実験９：低酸素誘発性肺高血圧症モデルでのＩＬ−２１受容体（ＩＬ−２１Ｒ）遺伝子欠損（ＫＯ）による肺高血圧症病態に対する効果の検討
ＩＬ−２１受容体遺伝子欠損（ＩＬ−２１ＲＫＯ）マウス（Ozaki et al., Science 298, 1630-1634, 2002）と野生型マウスを用いて、それぞれ低酸素誘発性肺高血圧症モデルを作製し、肺高血圧症病態形成に対するＩＬ−２１Ｒ遺伝子欠損の影響を検討した。低酸素負荷後２８日目に右心カテーテルによりマウスのＲＶＳＰを測定し、その後マウスの心臓を摘出してフルトン係数を測定し、さらに肺組織をＥＶＧ染色して肺動脈の中膜肥厚係数を計測した。低酸素負荷した野生型マウスではＲＶＳＰ、フルトン係数および中膜肥厚係数のいずれにおいても、正常酸素環の野生型マウスに比べて有意な増加が認められたが、低酸素負荷したＩＬ−２１ＲＫＯマウスでは、これらの増加が有意に抑制された（図２９Ａ〜Ｃ）。

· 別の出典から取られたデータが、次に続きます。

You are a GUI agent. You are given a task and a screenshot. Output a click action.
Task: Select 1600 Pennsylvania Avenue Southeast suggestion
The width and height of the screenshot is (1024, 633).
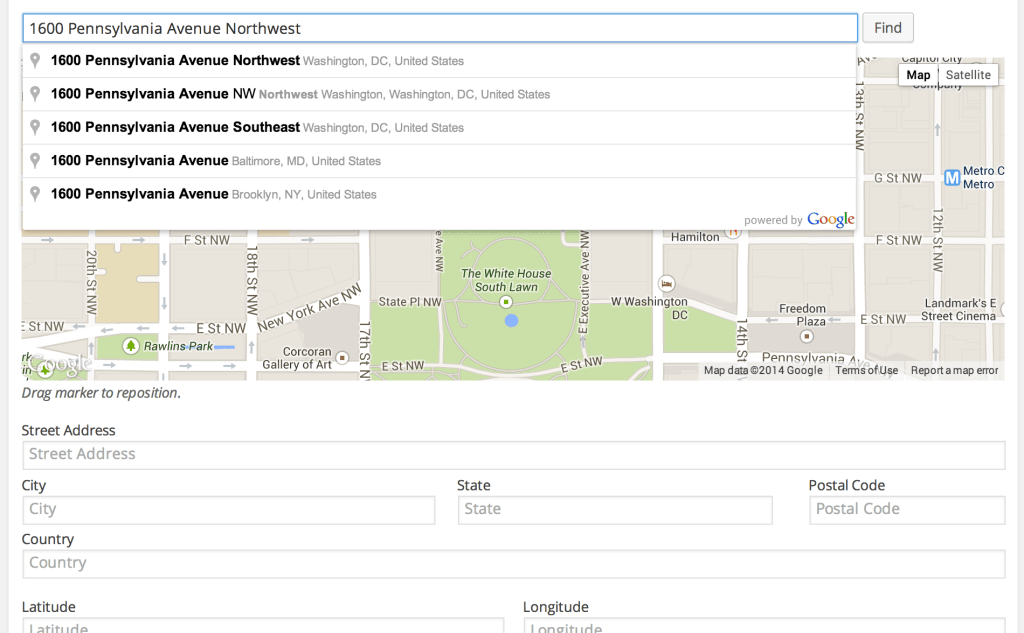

この結果から、ＩＬ−２１シグナル阻害は低酸素誘発性高血圧症の病態形成過程を抑制し得ることが明らかになった。

なお本発明は上述した各実施形態および実施例に限定されるものではなく、請求項に示した範囲で種々の変更が可能であり、異なる実施形態にそれぞれ開示された技術的手段を適宜組み合わせて得られる実施形態についても本発明の技術的範囲に含まれる。また、本明細書中に記載された学術文献および特許文献の全てが、本明細書中において参考として援用される。

Claims

ＩＬ−２１からのシグナル伝達を阻害する物質を有効成分とする肺高血圧症の予防および／または治療用医薬。
ＩＬ−２１からのシグナル伝達を阻害する物質が、ＩＬ−２１とＩＬ−２１受容体との相互作用を阻害する物質である請求項１に記載の医薬。
ＩＬ−２１とＩＬ−２１受容体との相互作用を阻害する物質が、抗ＩＬ−２１抗体、抗ＩＬ−２１受容体抗体、ＩＬ−２１と結合するペプチドおよびＩＬ−２１受容体と結合するペプチドからなる群から選択される一種である請求項２に記載の医薬。
ＩＬ−２１とＩＬ−２１受容体との相互作用を阻害する物質が、抗ＩＬ−２１抗体である請求項３に記載の医薬。
ＩＬ−２１およびＩＬ−２１受容体を用いることを特徴とする肺高血圧症治療薬のスクリーニング方法。
ＩＬ−２１からのシグナル伝達を阻害する物質を選択することを特徴とする請求項５に記載の方法。
ＩＬ−２１とＩＬ−２１受容体との相互作用を阻害する物質を選択することを特徴とする請求項５に記載の方法。
被験物質とＩＬ−２１とＩＬ−２１受容体を発現する細胞を接触させる工程と、ＩＬ−２１受容体の下流のシグナル量を測定する工程と、被験物質を接触させない場合の前記細胞におけるシグナル量と比較して、シグナル量を低下させる被験物質を選択する工程とを含むことを特徴とする請求項６に記載の方法。
被験物質とＩＬ−２１とＩＬ−２１受容体を接触させる工程と、ＩＬ−２１とＩＬ−２１受容体との結合レベルを測定する工程と、被験物質を接触させない場合の結合レベルと比較して、結合レベルを低下させる被験物質を選択する工程とを含むことを特徴とする請求項７に記載の方法。